Hacker News new | ask | show | jobs
by mattb314 1971 days ago
I think I generally agree with the majority of the comments here that burn in can serve a useful purpose (especially if you can't find a high probability density point to start from), but I also wonder: if burn-in vs no burn-in makes a large difference in your outcome, aren't you likely just not running your chain long enough? Sure, if you choose a bad starting point, your initial samples might not be representative of the overall distribution, but if a handful of non-representative points can massively impact your result, then I'm not sure how stable your result was to begin with (how do you know there isn't some other set of low-probability high-impact points that your sampler just missed through luck?). People tend to have a cognitive bais towards distributions looking pretty (eg not having random chains off to the side as in the article), but I'm not sure it makes a real difference.

That said, I do think burn in is a pretty reasonable way to find a good starting point if you don't have existing knowledge about the distribution.
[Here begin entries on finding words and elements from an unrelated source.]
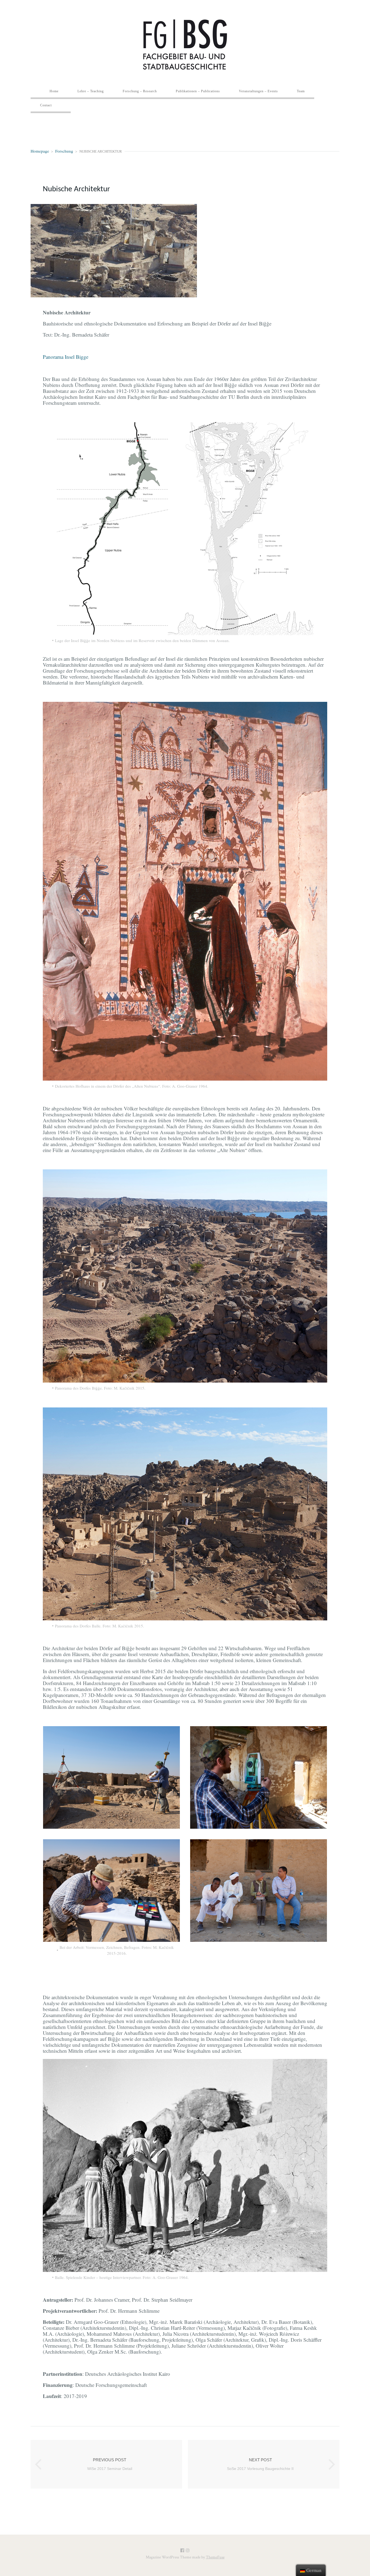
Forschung (64, 151)
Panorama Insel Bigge (65, 356)
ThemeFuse (215, 2557)
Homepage (40, 151)
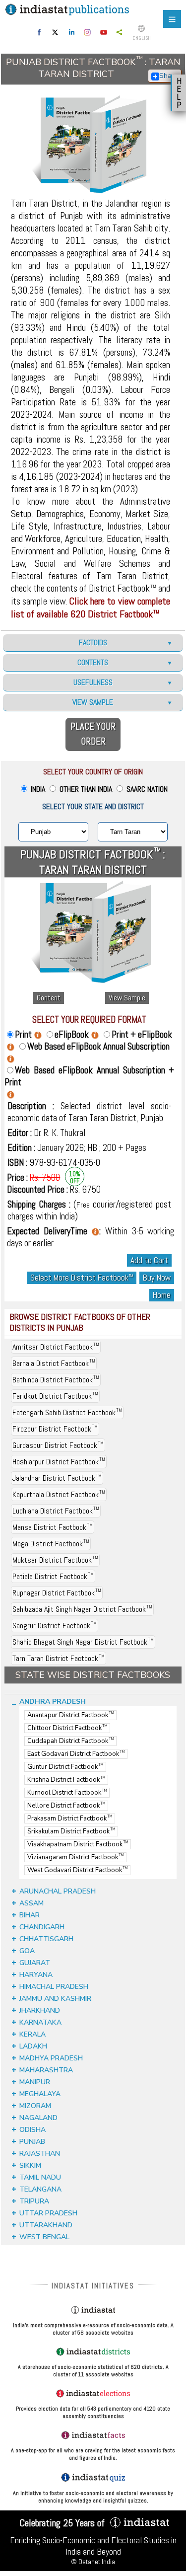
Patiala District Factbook (53, 1576)
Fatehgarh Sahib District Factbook (67, 1412)
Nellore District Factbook (66, 1805)
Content (49, 998)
From a practical standpoint, has anyone actually seen a massive difference between runs with/without burn in? kinda curious how often it really matters

1 comments

> Sure, if you choose a bad starting point, your initial samples might not be representative of the overall distribution, but if a handful of non-representative points can massively impact your result, then I'm not sure how stable your result was to begin with (how do you know there isn't some other set of low-probability high-impact points that your sampler just missed through luck?).

You're right, and most comments I've seen over the years on the post conveniently miss that he addresses that:

> This unbiasedness argument is rubbish. If you start at x and I start at x then your MCMC run is no better than mine. If you used burn-in and I didn't, then you are entitled to woof about approximate unbiasedness and I am not. But that woof does not make your estimator any better.
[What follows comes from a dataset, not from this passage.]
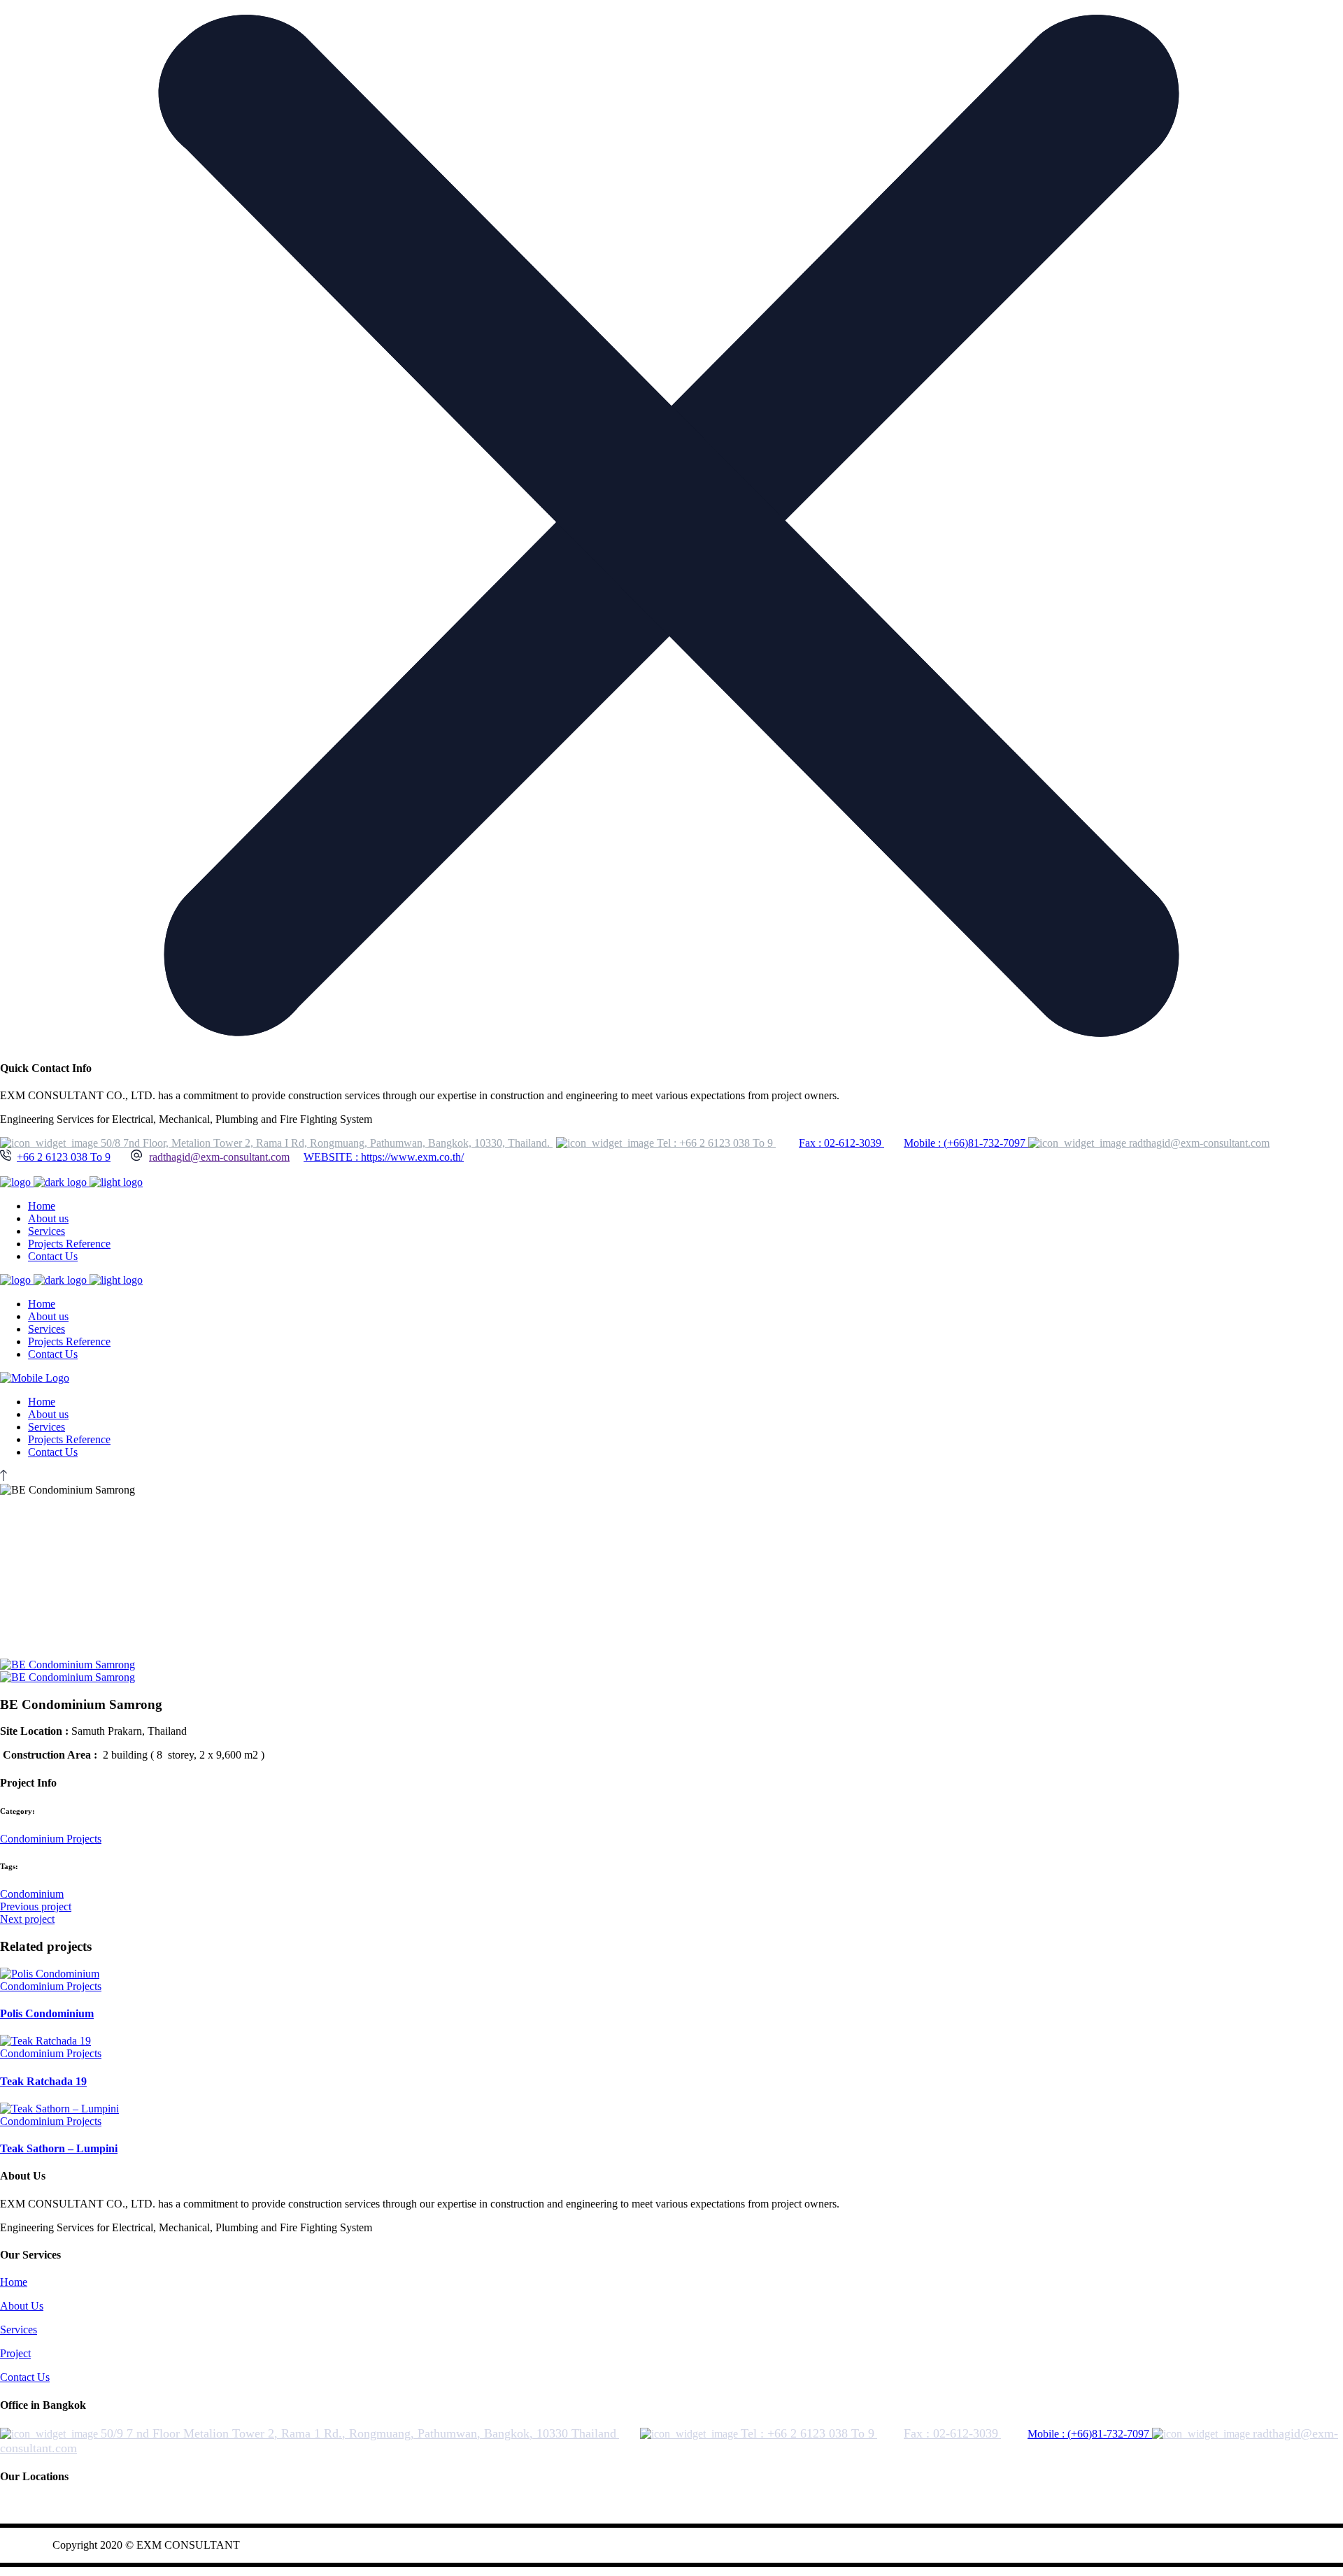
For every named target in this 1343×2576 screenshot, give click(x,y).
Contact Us (25, 2377)
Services (18, 2329)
My interpretation has always been this, and I think it's correct: You need a good starting point. There's no reason to think burn-in gives you a good starting point. Instead, use something that's actually intended to give a good starting point, like the mode.

For difficult problems, find the mode may (a) be as hard to find, or harder, as doing an MCMC sampling run, (b) be completely unrepresentative of the overall distribution.
I agree, but his argument is that in general doing a burn-in is still not going to be a substitute for good starting values, and if anything it's even easier to get a bad starting value using burn-in on a difficult problem.
If you have some nice idea of how to find a good starting value, then you should certainly use it, not just rely on burn-in.

But having used your good starting value, you should still discard some burn-in iterations. This is certainly true if you're running more than one chain, since including them all with this same starting value will bias the results (in a real, not just theoretical sense, though the magnitude of the bias will of course vary with your problem). Even if you're running just one chain, you should discard at least some burn-in (say 5%) even if you have no evidence that it is necessary, because you really don't know that your supposed good starting point is actually representative. (That is, you don't know this a difficult problems, which are the ones I'm discussing.)

I don't understand how the mode can be unrepresentative of the overall distribution. It seems like it's one of the finest representatives.
This can happen easily in Bayesian hierarchical models, where there is a hyperparameter that controls the variance of many lower-level parameters. When the variance is small, the probability density for these parameters is high (their distribution is sharply peaked), when the variance is large, the density is smaller (maybe many, many orders of magnitude smaller). So the mode will be where the variance is small, even if the data make this a much less probable region of the parameter space. (Note: the probability of a region is the product of its volume and its probability density - the total probability can be low even if the density is extremely high.)

You'll also typically get an unrepresentative mode for a neural network or other ML-type model, since the mode will be a highly-overfitted point.